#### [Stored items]
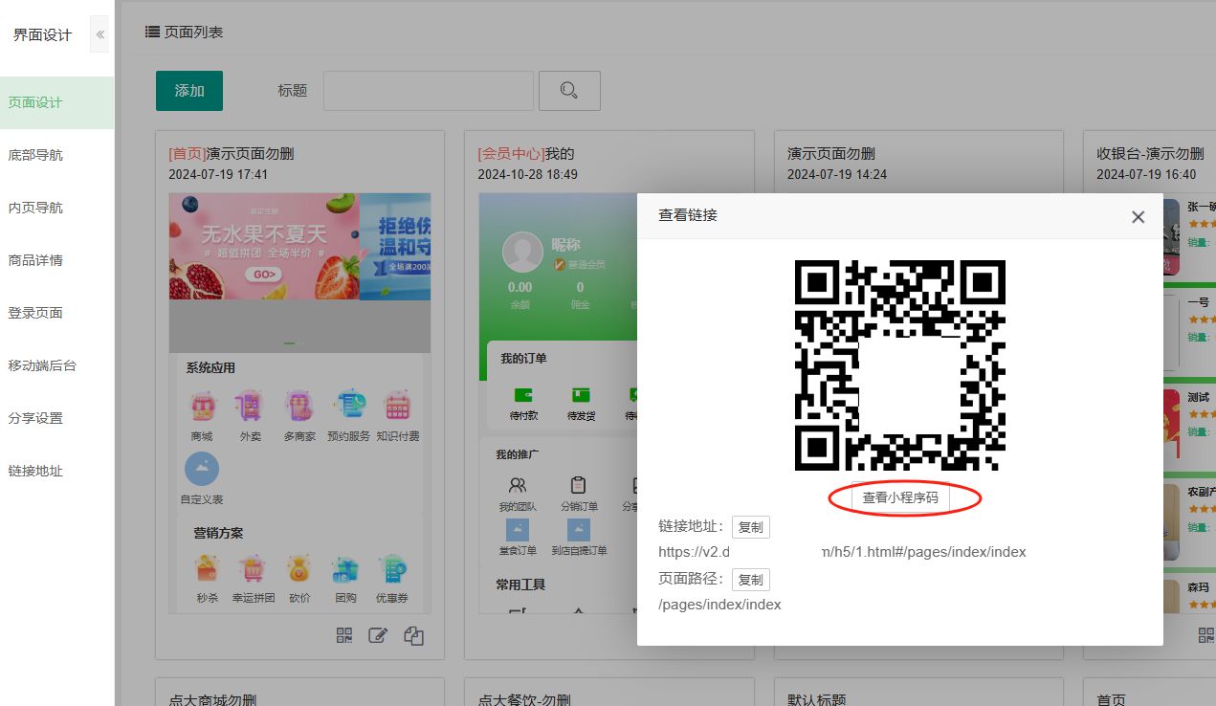The image size is (1216, 706).
Task: Open 页面设计 in the sidebar
Action: (35, 102)
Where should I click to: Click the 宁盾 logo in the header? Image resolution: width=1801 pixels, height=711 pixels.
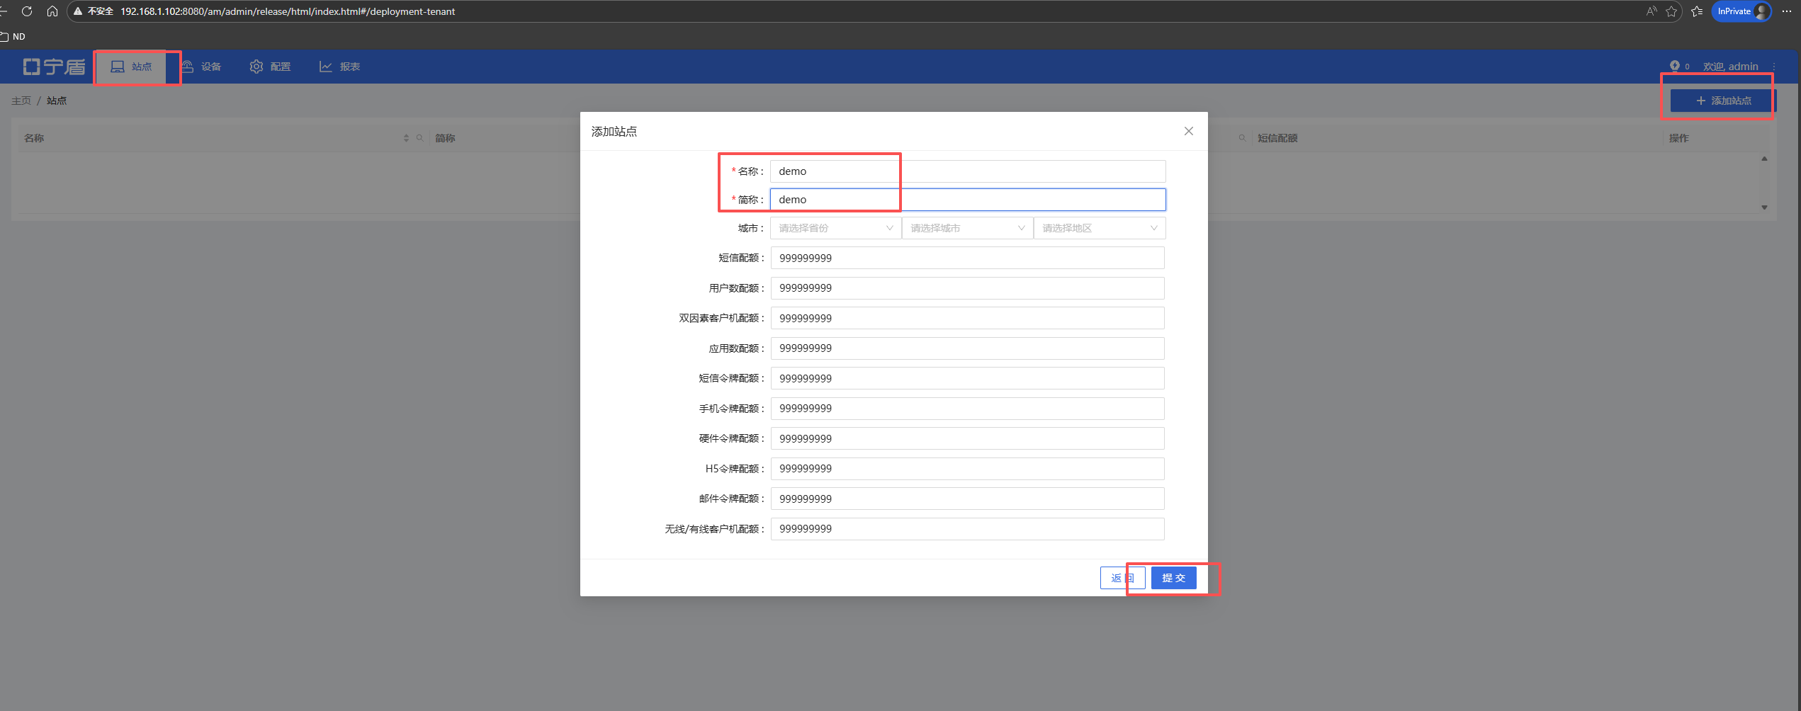click(55, 67)
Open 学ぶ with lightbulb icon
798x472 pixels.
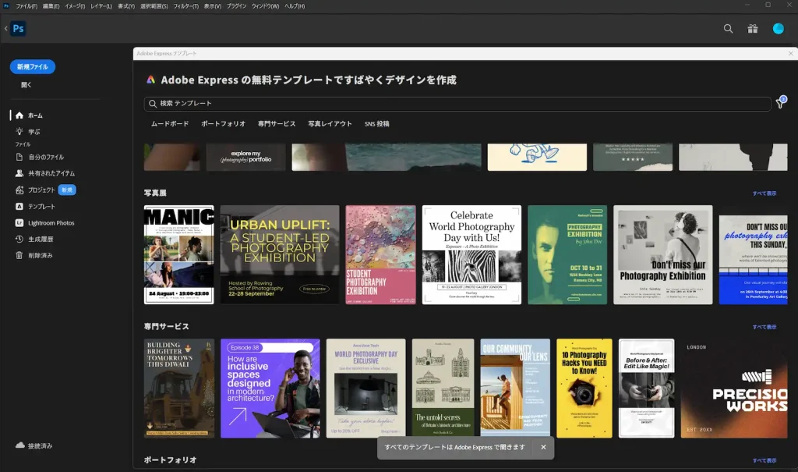pyautogui.click(x=34, y=132)
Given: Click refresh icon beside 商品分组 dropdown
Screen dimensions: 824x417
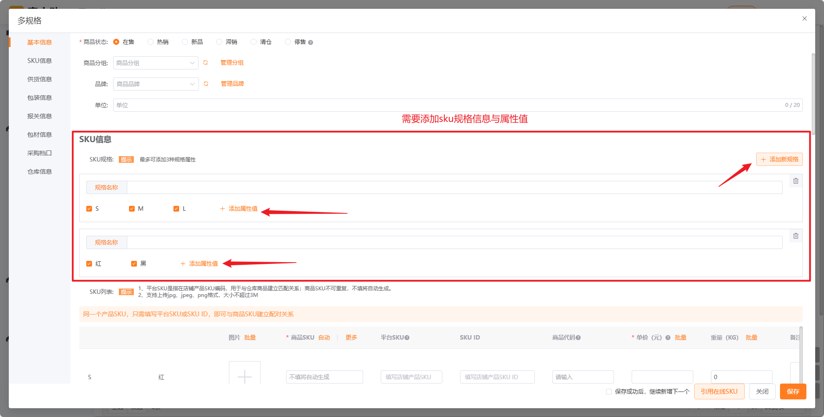Looking at the screenshot, I should [x=206, y=63].
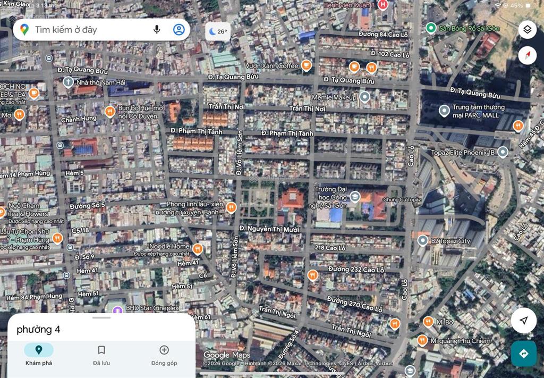Select Trung tâm thương mại PARC MALL pin

point(444,111)
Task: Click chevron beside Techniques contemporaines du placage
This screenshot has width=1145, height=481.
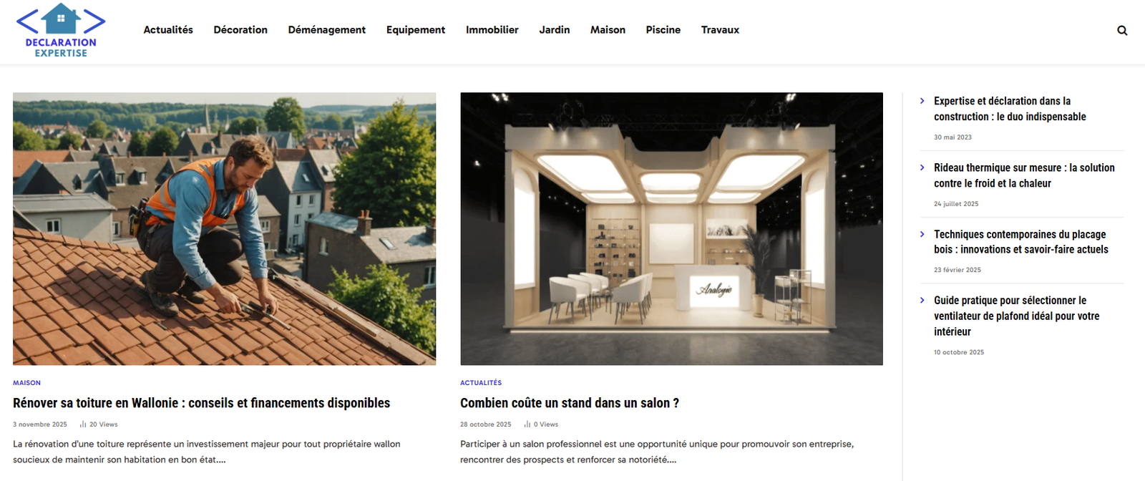Action: (922, 234)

#### [Task item]
Do not include pictures. Copy only the lines running from the line with "Where should I" through the last line of the records, exactly as they appear.

#### [Answer space]
Where should I click to: Click the 宁盾 logo in the header? Image resolution: width=1801 pixels, height=711 pixels.
click(55, 67)
Open 学ぶ with lightbulb icon
798x472 pixels.
pyautogui.click(x=34, y=132)
Given: Click refresh icon beside 商品分组 dropdown
Screen dimensions: 824x417
Looking at the screenshot, I should [x=206, y=63].
Select Trung tâm thương mại PARC MALL pin

point(444,111)
Task: Click chevron beside Techniques contemporaines du placage
This screenshot has width=1145, height=481.
Action: (922, 234)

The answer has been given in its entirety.